C#の例外処理キーワード「try / catch / finally / throw」の使い方を徹底解説
C#における例外処理の基本
C#の例外処理は、以下の4つのキーワードを組み合わせて実装します。それぞれの役割を正しく理解することで、予期しないエラーにも強い堅牢なプログラムを構築できます。
try ― 例外を監視するブロック
tryブロックは、例外が発生する可能性のあるコードを囲むためのブロックです。このブロック内で例外が発生すると、処理は直後のcatchブロックへ移ります。tryブロックの後には、1つ以上のcatchブロックを続けることができます。
catch ― 例外を捕捉するハンドラー
catchブロックは、プログラム内で問題が発生した箇所を適切に処理するための例外ハンドラーです。catchキーワードによって発生した例外を捕捉し、エラーの内容に応じた対処を行えます。

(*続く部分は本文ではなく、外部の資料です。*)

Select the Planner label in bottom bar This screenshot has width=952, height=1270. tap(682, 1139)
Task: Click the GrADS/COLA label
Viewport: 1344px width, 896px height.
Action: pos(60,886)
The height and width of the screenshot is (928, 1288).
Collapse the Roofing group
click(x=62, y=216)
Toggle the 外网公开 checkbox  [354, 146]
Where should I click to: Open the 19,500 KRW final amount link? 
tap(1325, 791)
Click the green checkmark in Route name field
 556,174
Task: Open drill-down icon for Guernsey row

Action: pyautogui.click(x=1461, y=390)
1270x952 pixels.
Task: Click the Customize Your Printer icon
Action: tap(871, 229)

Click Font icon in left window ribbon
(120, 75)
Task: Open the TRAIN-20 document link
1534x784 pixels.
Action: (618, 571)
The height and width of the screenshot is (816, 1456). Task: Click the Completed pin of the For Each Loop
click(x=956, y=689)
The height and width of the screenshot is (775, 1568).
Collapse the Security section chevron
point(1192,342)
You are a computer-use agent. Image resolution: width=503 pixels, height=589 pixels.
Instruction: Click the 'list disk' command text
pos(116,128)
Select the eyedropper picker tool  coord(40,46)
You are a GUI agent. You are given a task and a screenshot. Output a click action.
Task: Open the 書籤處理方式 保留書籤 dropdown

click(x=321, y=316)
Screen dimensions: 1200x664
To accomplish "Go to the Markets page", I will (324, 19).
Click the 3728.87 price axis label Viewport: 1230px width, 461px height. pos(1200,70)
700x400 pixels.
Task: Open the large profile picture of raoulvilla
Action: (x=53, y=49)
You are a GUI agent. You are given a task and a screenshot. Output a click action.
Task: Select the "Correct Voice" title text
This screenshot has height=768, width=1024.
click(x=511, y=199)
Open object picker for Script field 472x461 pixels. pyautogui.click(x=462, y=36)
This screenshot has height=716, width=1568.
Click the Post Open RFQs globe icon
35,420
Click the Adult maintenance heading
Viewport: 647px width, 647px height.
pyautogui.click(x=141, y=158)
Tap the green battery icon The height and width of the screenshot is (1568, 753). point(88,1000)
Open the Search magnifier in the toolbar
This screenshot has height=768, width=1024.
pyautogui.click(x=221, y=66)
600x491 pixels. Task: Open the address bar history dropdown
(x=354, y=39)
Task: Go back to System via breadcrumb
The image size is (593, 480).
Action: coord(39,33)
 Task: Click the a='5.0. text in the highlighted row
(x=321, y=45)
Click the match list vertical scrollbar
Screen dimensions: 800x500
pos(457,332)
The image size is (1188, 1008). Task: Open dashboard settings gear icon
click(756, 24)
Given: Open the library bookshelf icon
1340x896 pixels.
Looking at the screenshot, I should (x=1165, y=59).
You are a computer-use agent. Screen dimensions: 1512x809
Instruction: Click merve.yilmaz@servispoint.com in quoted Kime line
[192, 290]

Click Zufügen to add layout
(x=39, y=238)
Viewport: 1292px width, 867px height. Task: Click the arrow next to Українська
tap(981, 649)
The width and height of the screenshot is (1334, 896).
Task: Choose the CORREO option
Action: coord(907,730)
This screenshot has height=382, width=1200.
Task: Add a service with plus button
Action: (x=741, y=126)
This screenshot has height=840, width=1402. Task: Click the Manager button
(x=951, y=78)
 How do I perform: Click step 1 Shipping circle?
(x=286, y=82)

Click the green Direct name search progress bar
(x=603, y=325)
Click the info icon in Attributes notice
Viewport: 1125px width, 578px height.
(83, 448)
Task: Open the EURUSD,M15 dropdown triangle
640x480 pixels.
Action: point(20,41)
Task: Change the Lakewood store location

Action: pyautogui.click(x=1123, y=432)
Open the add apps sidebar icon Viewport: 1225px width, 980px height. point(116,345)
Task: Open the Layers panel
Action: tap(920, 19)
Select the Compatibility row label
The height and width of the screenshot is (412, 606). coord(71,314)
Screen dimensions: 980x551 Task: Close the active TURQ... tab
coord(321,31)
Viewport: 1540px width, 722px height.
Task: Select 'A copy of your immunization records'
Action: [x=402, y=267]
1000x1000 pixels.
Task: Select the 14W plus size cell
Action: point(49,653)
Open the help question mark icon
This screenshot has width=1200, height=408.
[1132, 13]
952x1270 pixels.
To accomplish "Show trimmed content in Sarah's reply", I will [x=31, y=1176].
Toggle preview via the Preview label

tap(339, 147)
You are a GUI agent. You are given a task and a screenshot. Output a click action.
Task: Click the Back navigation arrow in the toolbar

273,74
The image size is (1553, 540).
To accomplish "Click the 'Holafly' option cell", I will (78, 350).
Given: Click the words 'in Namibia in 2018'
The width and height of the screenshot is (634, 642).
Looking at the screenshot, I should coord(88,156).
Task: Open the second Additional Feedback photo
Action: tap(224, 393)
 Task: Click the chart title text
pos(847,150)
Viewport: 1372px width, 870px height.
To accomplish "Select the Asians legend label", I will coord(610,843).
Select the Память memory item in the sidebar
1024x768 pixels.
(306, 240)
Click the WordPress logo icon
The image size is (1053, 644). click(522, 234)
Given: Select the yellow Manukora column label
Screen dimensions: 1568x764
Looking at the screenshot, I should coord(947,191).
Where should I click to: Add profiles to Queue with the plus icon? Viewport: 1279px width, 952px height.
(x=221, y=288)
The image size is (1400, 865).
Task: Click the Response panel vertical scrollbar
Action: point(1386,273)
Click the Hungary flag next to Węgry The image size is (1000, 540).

また、例外の種類ごとに複数のcatchブロックを用意することも可能です。
finally ― 必ず実行されるブロック
finallyブロックは、例外が発生したかどうかにかかわらず、必ず実行したい一連のステートメントを記述するために使用します。たとえば、ファイルを開いた場合は、例外の有無に関係なくファイルを確実に閉じる必要があります。このようなリソースの解放処理にfinallyブロックが活用されます。
throw ― 例外を明示的にスローする
プログラムの実行中に問題が検出された場合、throwキーワードを使用して例外を明示的にスロー(送出)できます。これにより、呼び出し元のコードに対して異常事態を通知し、適切なエラー処理を促すことができます。
例外処理の基本構文
C#で例外処理を行うには、次のような構文を使用します。
try {
// 例外が発生する可能性のあるステートメント
} catch( ExceptionName e1 ) {
// エラー処理コード
} catch( ExceptionName e2 ) {
// エラー処理コード
} catch( ExceptionName eN ) {
// エラー処理コード
} finally {
// 必ず実行されるステートメント
}このように、tryブロックで例外の発生を監視し、catchブロックで例外の種類に応じたエラー処理を行い、finallyブロックでリソースの解放などの後処理を確実に実行する――これがC#における標準的な例外処理のパターンです。